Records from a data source
***
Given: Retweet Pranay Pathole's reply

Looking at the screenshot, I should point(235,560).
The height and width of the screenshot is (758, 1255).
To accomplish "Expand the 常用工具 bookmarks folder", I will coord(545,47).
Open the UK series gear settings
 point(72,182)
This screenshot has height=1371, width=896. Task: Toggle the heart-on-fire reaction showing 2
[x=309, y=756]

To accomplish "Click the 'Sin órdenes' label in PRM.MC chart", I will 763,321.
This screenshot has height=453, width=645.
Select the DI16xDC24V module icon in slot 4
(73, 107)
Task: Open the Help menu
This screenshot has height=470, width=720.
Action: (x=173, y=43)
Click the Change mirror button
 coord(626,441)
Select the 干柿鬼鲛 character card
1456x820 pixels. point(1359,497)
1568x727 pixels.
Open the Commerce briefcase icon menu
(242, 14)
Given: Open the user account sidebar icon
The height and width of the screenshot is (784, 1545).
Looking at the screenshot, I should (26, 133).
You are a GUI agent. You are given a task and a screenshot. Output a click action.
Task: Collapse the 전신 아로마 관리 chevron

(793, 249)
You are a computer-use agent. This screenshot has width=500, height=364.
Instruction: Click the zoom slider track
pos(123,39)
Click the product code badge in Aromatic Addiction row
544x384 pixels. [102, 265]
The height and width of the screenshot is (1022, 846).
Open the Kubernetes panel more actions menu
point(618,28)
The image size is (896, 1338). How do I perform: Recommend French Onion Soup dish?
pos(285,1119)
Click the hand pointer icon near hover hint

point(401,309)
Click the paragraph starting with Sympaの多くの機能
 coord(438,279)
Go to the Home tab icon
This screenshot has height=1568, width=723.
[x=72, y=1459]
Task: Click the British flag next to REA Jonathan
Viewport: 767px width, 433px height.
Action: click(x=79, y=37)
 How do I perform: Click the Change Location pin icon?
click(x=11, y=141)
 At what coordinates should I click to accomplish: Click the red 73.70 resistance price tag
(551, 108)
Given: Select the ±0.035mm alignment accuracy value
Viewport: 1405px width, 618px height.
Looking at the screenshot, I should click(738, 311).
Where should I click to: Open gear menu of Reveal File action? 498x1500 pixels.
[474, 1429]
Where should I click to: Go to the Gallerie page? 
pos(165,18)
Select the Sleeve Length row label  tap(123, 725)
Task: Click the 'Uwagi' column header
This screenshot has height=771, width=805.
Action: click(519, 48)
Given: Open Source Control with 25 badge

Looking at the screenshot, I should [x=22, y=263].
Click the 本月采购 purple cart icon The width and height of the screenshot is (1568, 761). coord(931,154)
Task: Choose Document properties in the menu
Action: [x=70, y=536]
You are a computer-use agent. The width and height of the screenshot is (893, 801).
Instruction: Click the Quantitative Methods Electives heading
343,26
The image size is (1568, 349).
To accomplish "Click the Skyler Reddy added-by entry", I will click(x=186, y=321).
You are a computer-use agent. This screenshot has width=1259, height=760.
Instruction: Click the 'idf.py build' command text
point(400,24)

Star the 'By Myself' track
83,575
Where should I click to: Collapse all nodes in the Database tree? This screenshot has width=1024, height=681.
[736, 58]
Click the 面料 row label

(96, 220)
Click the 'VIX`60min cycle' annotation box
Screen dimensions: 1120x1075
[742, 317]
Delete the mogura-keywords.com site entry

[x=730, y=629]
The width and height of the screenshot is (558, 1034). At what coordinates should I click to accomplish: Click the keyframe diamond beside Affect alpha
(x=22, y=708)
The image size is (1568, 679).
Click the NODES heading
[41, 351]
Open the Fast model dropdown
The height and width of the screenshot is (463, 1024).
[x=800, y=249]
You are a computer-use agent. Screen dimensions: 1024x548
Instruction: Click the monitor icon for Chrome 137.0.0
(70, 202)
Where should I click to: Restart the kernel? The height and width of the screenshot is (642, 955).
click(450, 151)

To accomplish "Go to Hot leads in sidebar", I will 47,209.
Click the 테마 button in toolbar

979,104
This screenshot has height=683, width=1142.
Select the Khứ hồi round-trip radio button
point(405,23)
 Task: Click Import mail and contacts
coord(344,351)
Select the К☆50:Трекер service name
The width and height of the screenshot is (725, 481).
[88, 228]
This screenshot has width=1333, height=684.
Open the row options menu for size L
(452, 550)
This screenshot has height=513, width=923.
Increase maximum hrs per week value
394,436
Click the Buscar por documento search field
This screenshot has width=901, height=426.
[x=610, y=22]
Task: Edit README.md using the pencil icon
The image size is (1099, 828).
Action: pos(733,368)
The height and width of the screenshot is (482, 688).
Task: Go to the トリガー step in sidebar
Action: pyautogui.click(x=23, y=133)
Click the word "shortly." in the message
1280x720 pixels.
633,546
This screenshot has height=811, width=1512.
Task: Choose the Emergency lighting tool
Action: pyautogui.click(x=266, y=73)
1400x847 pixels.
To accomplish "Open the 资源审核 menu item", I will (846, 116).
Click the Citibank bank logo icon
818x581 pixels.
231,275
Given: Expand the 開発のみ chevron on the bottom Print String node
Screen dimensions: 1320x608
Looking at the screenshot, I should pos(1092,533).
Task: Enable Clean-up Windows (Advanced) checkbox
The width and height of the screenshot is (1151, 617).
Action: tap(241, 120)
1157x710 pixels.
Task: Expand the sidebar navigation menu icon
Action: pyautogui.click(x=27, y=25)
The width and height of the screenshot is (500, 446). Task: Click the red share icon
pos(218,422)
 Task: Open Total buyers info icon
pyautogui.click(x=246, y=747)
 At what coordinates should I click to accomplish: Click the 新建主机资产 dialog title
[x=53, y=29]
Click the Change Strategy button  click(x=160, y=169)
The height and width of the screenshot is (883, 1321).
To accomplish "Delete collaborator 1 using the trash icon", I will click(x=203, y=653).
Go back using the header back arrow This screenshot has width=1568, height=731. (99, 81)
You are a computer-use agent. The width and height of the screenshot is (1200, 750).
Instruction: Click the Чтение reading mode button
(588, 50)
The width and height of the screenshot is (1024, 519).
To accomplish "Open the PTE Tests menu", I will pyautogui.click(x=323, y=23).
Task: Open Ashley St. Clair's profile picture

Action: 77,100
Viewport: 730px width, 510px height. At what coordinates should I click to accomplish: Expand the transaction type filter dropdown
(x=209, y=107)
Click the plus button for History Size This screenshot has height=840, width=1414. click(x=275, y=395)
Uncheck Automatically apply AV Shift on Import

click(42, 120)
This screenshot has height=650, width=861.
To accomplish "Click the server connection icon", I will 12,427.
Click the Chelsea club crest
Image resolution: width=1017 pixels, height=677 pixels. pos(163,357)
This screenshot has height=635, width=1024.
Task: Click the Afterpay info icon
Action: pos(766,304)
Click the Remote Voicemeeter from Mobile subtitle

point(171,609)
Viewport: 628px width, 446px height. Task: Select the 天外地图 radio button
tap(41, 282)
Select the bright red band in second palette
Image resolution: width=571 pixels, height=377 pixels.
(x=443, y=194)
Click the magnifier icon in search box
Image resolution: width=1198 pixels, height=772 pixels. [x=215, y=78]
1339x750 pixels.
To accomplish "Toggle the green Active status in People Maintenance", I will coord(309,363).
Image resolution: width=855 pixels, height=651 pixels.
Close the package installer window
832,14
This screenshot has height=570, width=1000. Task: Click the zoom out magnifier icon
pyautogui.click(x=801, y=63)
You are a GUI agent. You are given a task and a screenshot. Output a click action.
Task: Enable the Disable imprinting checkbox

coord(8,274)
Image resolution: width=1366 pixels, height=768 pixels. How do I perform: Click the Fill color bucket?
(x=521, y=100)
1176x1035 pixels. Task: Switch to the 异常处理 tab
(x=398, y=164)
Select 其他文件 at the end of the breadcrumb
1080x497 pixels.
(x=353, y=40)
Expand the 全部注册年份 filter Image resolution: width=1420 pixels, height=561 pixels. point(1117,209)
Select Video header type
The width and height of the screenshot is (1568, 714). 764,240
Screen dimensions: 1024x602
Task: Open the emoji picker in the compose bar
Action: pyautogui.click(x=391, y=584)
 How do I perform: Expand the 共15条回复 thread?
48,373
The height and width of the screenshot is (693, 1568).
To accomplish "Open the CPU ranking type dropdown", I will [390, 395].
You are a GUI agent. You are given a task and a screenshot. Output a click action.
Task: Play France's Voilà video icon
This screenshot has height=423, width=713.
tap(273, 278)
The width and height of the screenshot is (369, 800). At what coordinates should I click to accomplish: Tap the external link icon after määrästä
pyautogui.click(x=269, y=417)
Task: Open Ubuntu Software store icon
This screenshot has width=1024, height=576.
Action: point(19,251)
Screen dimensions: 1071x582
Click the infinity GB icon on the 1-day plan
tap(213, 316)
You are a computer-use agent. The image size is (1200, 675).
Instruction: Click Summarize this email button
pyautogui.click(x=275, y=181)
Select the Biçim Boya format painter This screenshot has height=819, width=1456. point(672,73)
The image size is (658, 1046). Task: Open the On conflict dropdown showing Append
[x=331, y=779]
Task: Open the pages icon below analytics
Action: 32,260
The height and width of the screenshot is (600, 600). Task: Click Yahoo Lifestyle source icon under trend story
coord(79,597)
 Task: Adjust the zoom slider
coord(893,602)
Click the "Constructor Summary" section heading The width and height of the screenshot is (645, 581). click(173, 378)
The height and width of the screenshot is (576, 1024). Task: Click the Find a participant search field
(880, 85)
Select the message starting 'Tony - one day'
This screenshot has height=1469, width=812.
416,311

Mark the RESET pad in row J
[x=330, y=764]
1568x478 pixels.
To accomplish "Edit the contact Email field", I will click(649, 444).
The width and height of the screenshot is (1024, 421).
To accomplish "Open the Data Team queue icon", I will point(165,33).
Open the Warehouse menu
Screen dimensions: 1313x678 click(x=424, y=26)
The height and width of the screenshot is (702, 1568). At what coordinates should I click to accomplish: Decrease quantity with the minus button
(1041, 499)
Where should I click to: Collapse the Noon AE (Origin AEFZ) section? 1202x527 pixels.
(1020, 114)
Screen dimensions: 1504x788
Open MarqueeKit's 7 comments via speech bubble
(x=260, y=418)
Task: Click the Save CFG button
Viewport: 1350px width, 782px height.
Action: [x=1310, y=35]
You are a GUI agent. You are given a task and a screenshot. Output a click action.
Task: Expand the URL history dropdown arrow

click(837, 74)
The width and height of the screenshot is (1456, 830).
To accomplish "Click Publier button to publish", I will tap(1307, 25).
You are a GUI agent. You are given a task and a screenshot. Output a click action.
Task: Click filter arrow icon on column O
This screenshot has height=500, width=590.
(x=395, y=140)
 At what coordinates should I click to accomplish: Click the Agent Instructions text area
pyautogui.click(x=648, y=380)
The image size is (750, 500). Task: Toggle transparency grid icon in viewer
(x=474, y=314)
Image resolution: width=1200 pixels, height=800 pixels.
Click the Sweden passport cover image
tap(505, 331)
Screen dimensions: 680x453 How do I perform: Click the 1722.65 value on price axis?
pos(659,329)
***
→ **TRY IT**
Restate word for word the entries above, starting at the line with "1568x727 pixels." and ending at the line with "Given: Select the", inclusive, and no others.

→ **RESPONSE AREA**
1568x727 pixels.
Open the Commerce briefcase icon menu
(242, 14)
Given: Open the user account sidebar icon
The height and width of the screenshot is (784, 1545).
Looking at the screenshot, I should (26, 133).
You are a GUI agent. You are given a task and a screenshot. Output a click action.
Task: Collapse the 전신 아로마 관리 chevron

(793, 249)
You are a computer-use agent. This screenshot has width=500, height=364.
Instruction: Click the zoom slider track
pos(123,39)
Click the product code badge in Aromatic Addiction row
544x384 pixels. [102, 265]
The height and width of the screenshot is (1022, 846).
Open the Kubernetes panel more actions menu
point(618,28)
The image size is (896, 1338). How do I perform: Recommend French Onion Soup dish?
pos(285,1119)
Click the hand pointer icon near hover hint

point(401,309)
Click the paragraph starting with Sympaの多くの機能
 coord(438,279)
Go to the Home tab icon
This screenshot has height=1568, width=723.
[x=72, y=1459]
Task: Click the British flag next to REA Jonathan
Viewport: 767px width, 433px height.
Action: click(x=79, y=37)
 How do I perform: Click the Change Location pin icon?
click(x=11, y=141)
 At what coordinates should I click to accomplish: Click the red 73.70 resistance price tag
(551, 108)
Given: Select the ±0.035mm alignment accuracy value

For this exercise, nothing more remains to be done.